The man put his hand on the young woman’s shoulder and gave it a good shake.  “Maybe we’ll see you later at the campsite, then.  After dinner.”  And the two old men walked into the overpriced sit-down restaurant where only old men with jobs and bank accounts can afford to eat–the restaurant where young men eat, only if they are with their parents.

The younger sisters remained by the fire eating their nachos and chicken wings.  I was drinking a beer and sneaking swigs of whiskey that I had poured into a tiny Perrier bottle.  And they told us about their itinerary.

perrier

The pair had flown to Las Vegas for an International Conference on Aquaculture and the younger sister was going through an anxious time at a major moment in her life:  she was about to start filing her dissertation. It would take the remainder of the academic school year and she named all the steps toward the final goal–the proposal, exam, defense, submission–toward that moment of achievement and release.  Afterwards, she was going to travel with her age-appropriate boyfriend throughout the world for year.

“Do you know how I know somebody is really done with their dissertation?” I asked.

“Tell me.”  The young woman was truly interested.  She stopped eating her chicken wing, which she held like a baton.

“When they start talking about their signatures.”  This is actually a crucial moment, because most people talk about filing their dissertations for years and never get to the final stage.  “If they are talking about writing something perfect, I know they are still very early in their progress.  But if they are talking about signatures, that means they will file within weeks, if not days.”

That got us onto a discussion about traveling. You see, my wife and I also traveled after I filed my dissertation.  We actually traveled for a few years, because we thought this would be the one opportunity to do this kind of adventure.  So this launched a kayak into the ocean of conversation, and we compared notes about different places: some of the crossovers in the Venn Diagram of our itineraries, some of the things to avoid, some of the pitfalls–how, for instance, to avoid getting drugged in India.

My wife and I cast before them the pearls of experience.  My tip for dealing with people in India (bribe them). What the what the money situation is like in Argentina (lousy). And what the situation is like in Bolivia (deeply inconvenient but immensely rewarding).  These were all points in a conversation that unfolded naturally and pleasantly as the sky emptied itself of its color and our faces caught the light of a flickering fire pit.

venice

“We will be staying in Venice Beach when we leave for LA the next morning,” the younger sister told me.  While the other sister–the stenographer– took notes, I recommended a few places for them to tour, and I suggested to them a few options in the event they wanted to be among people for the Academy Awards, which were to occur that following evening.

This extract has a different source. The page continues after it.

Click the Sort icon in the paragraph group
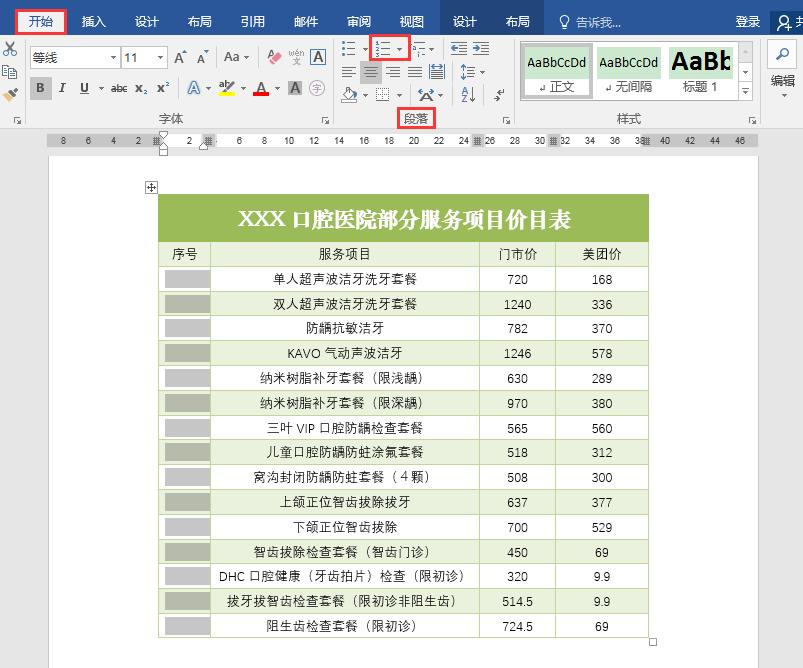The width and height of the screenshot is (803, 668). point(468,95)
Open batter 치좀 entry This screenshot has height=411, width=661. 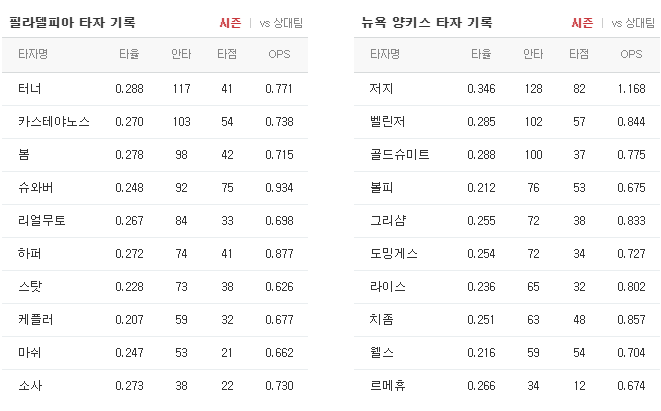[x=382, y=320]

They were thrilled to be lodging in Venice.  It was where Janis Joplin had her ashes scattered and they wanted to walk into the ocean that was her final resting place.  And they wondered about what happens to the landscape of the city when an event like the Academy Awards sweeps into its plains–a hard driving rain waking the people from a world built around the somnambulism of dreams.

We are all Lotos Eaters in Los Angeles.  We are all addicted to our opium dreams.  That at least is common wisdom.

That night, I looked up through the transparent fabric of my tent and was amazed to see that I could see to see, quite clearly, the Big Dipper and the wide expanse of the Milky Way.  The ranger guide says that half the park happens at night–that the firmament is its own display just as spectacular as wildflowers…though perhaps not nearly so evanescent.  And then I realized I had to get back to the city because I had dinner plans for Oscar Night.